Part 2: Advanced Configuration#
from tensorflow.keras.utils import to_categorical
from sklearn.datasets import fetch_openml
from sklearn.model_selection import train_test_split
from sklearn.preprocessing import LabelEncoder, StandardScaler
from sklearn.metrics import accuracy_score
import numpy as np
import matplotlib.pyplot as plt
%matplotlib inline
import plotting
import os
os.environ['PATH'] = os.environ['XILINX_VIVADO'] + '/bin:' + os.environ['PATH']
2024-09-05 18:37:28.883049: I tensorflow/core/platform/cpu_feature_guard.cc:193] This TensorFlow binary is optimized with oneAPI Deep Neural Network Library (oneDNN) to use the following CPU instructions in performance-critical operations: SSE4.1 SSE4.2 AVX AVX2 FMA
To enable them in other operations, rebuild TensorFlow with the appropriate compiler flags.

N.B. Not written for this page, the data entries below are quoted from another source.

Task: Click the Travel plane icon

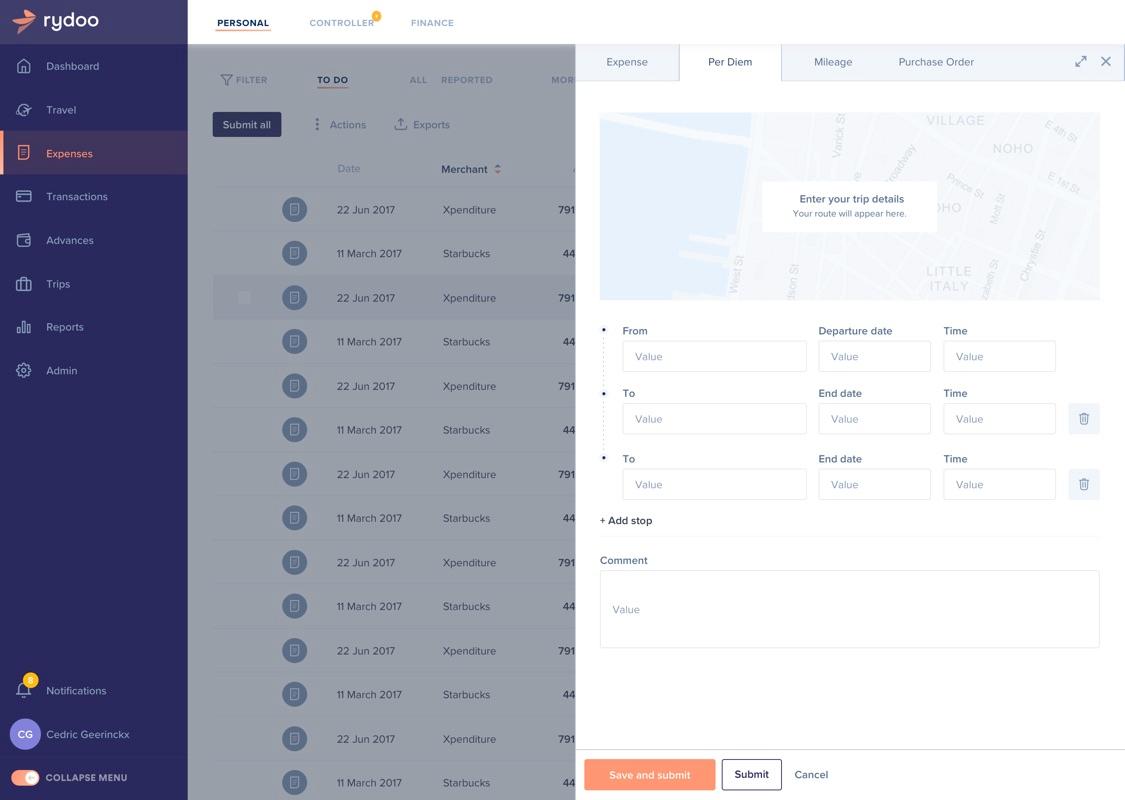Action: [x=24, y=110]
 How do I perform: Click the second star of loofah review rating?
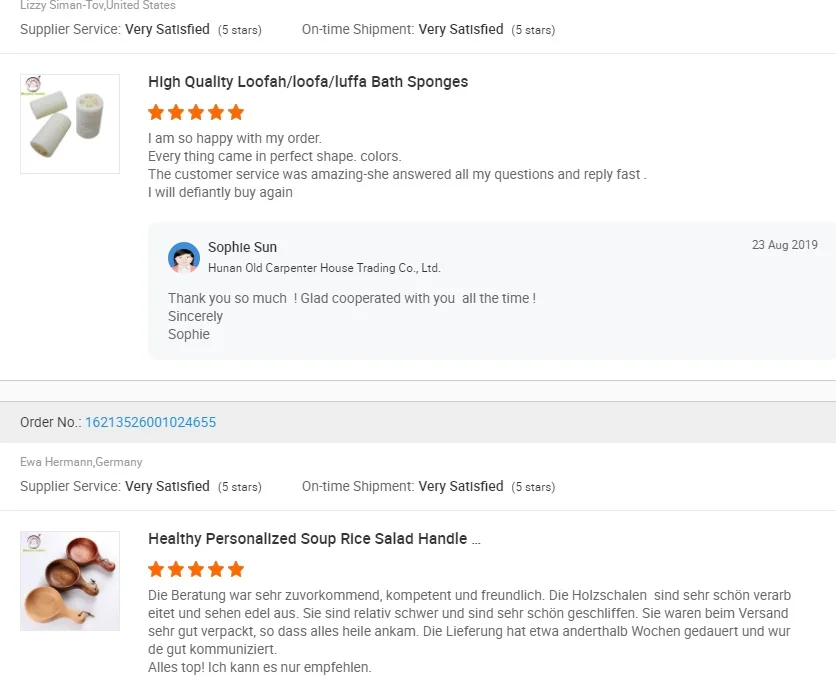(x=176, y=112)
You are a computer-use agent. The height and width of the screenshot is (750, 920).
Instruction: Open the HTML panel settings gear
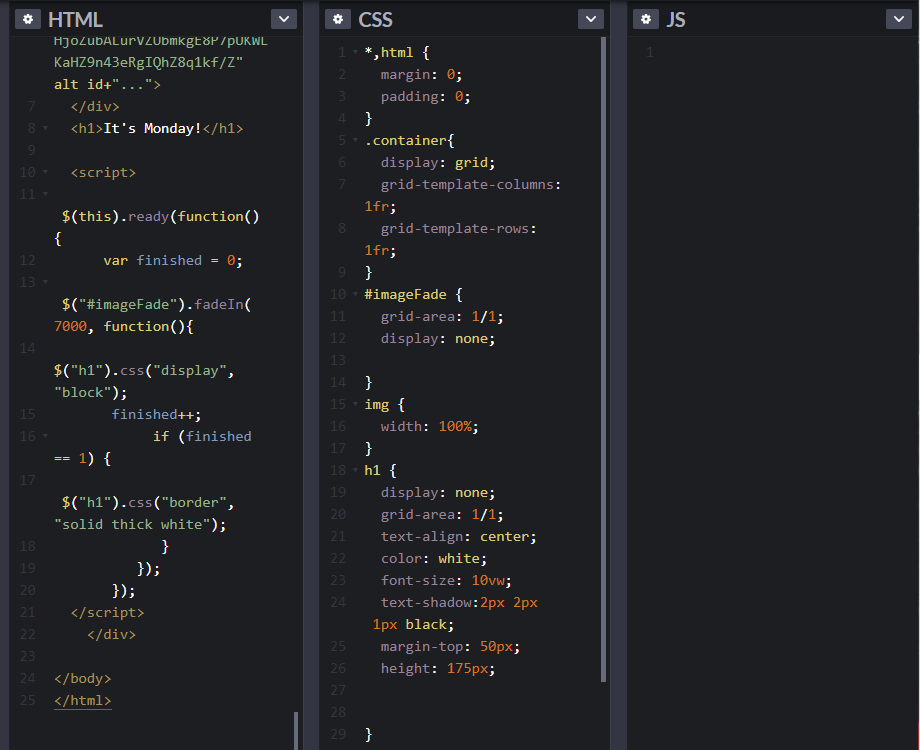click(27, 19)
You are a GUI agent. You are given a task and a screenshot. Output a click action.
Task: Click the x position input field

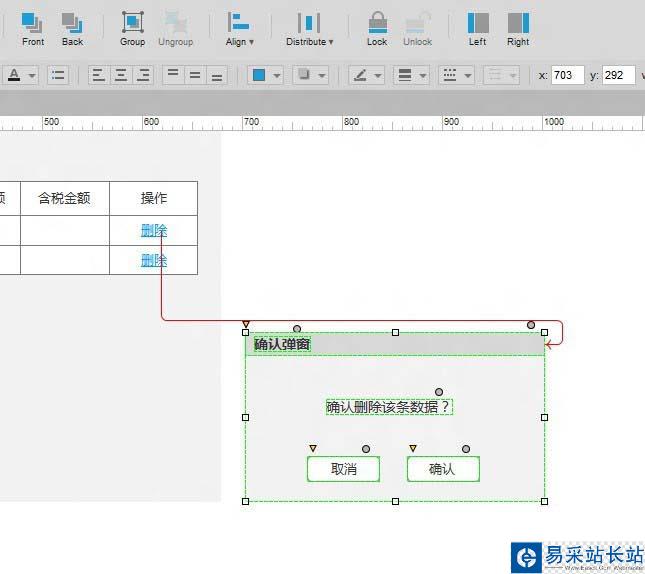(x=567, y=75)
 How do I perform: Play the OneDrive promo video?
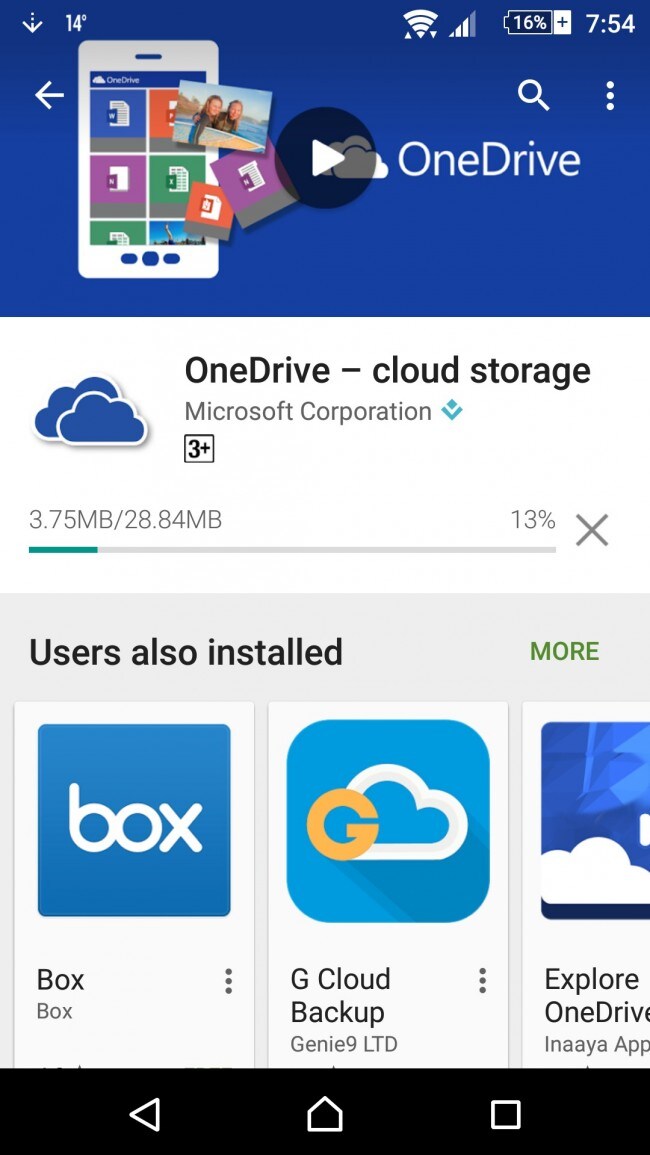(325, 158)
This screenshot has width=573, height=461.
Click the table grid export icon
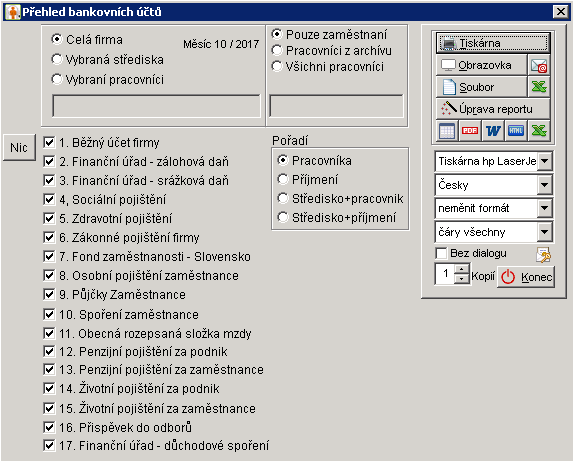click(447, 130)
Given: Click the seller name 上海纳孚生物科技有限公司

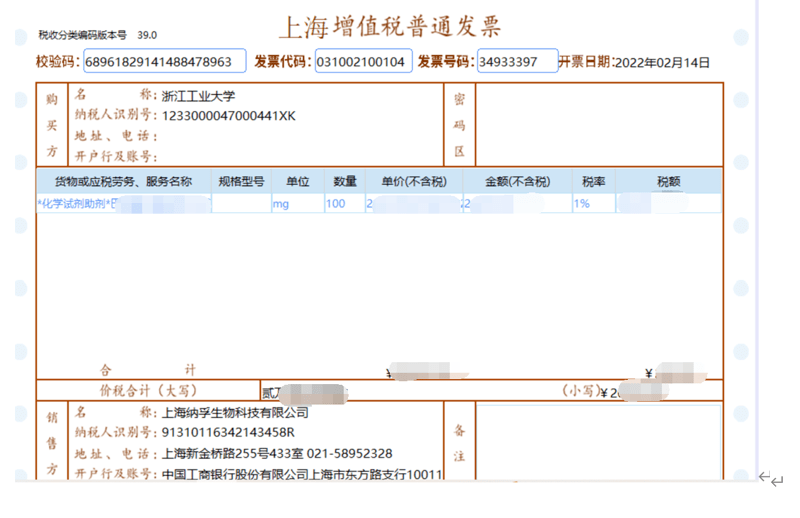Looking at the screenshot, I should tap(235, 412).
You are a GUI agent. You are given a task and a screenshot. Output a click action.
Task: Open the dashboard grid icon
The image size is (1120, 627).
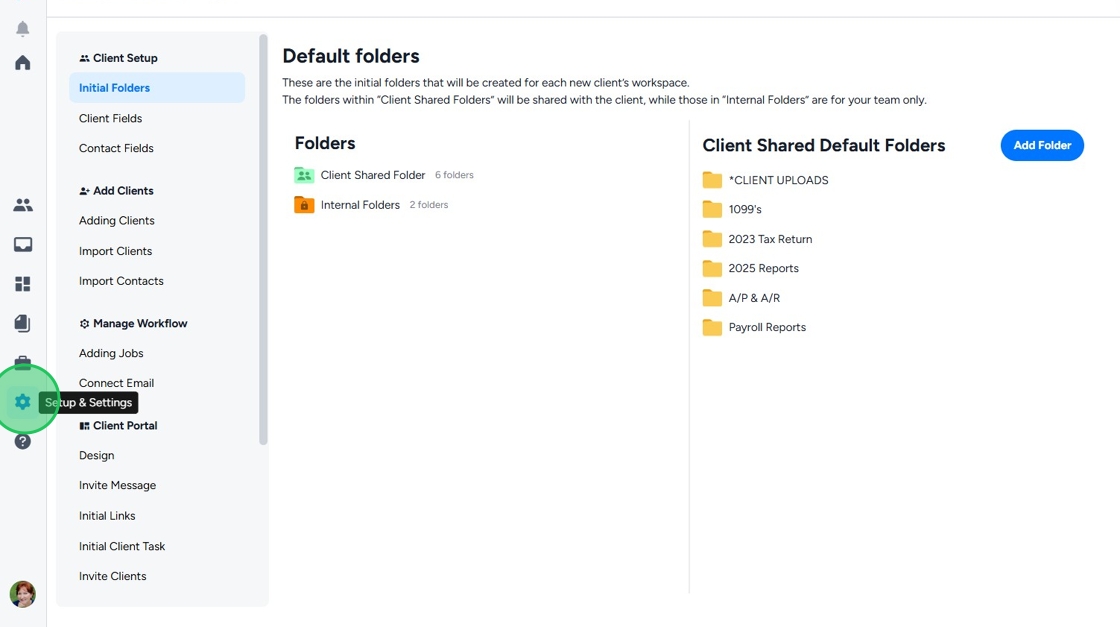(22, 284)
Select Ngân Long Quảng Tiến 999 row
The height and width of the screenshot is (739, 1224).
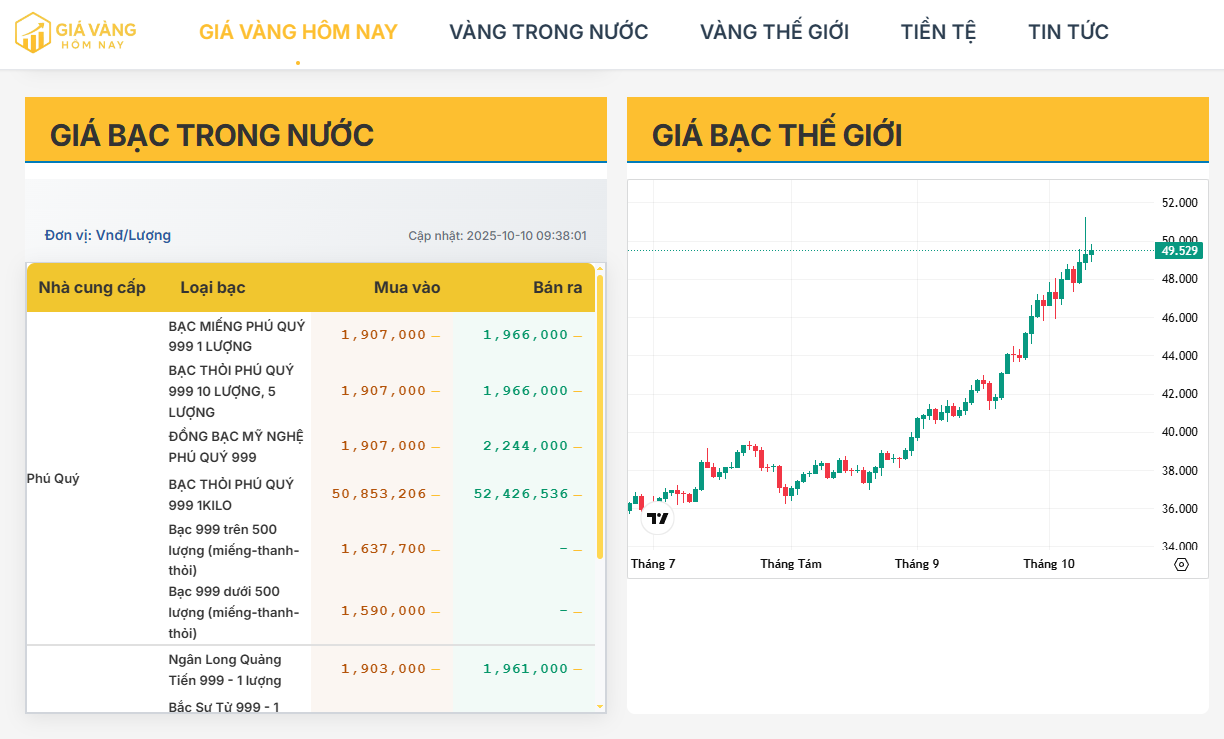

---------------------------------------------------------------------------
KeyError Traceback (most recent call last)
Cell In[1], line 13
10 import plotting
11 import os
---> 13 os.environ['PATH'] = os.environ['XILINX_VIVADO'] + '/bin:' + os.environ['PATH']
File ~/miniconda3/envs/hls4ml-tutorial/lib/python3.10/os.py:680, in _Environ.__getitem__(self, key)
677 value = self._data[self.encodekey(key)]
678 except KeyError:
679 # raise KeyError with the original key value
--> 680 raise KeyError(key) from None
681 return self.decodevalue(value)
KeyError: 'XILINX_VIVADO'
Load the dataset#
X_train_val = np.load('X_train_val.npy')
X_test = np.ascontiguousarray(np.load('X_test.npy'))
y_train_val = np.load('y_train_val.npy')
y_test = np.load('y_test.npy', allow_pickle=True)
classes = np.load('classes.npy', allow_pickle=True)
Load the model#
Load the model trained in ‘part1_getting_started’. Make sure you’ve run through that walkthrough first!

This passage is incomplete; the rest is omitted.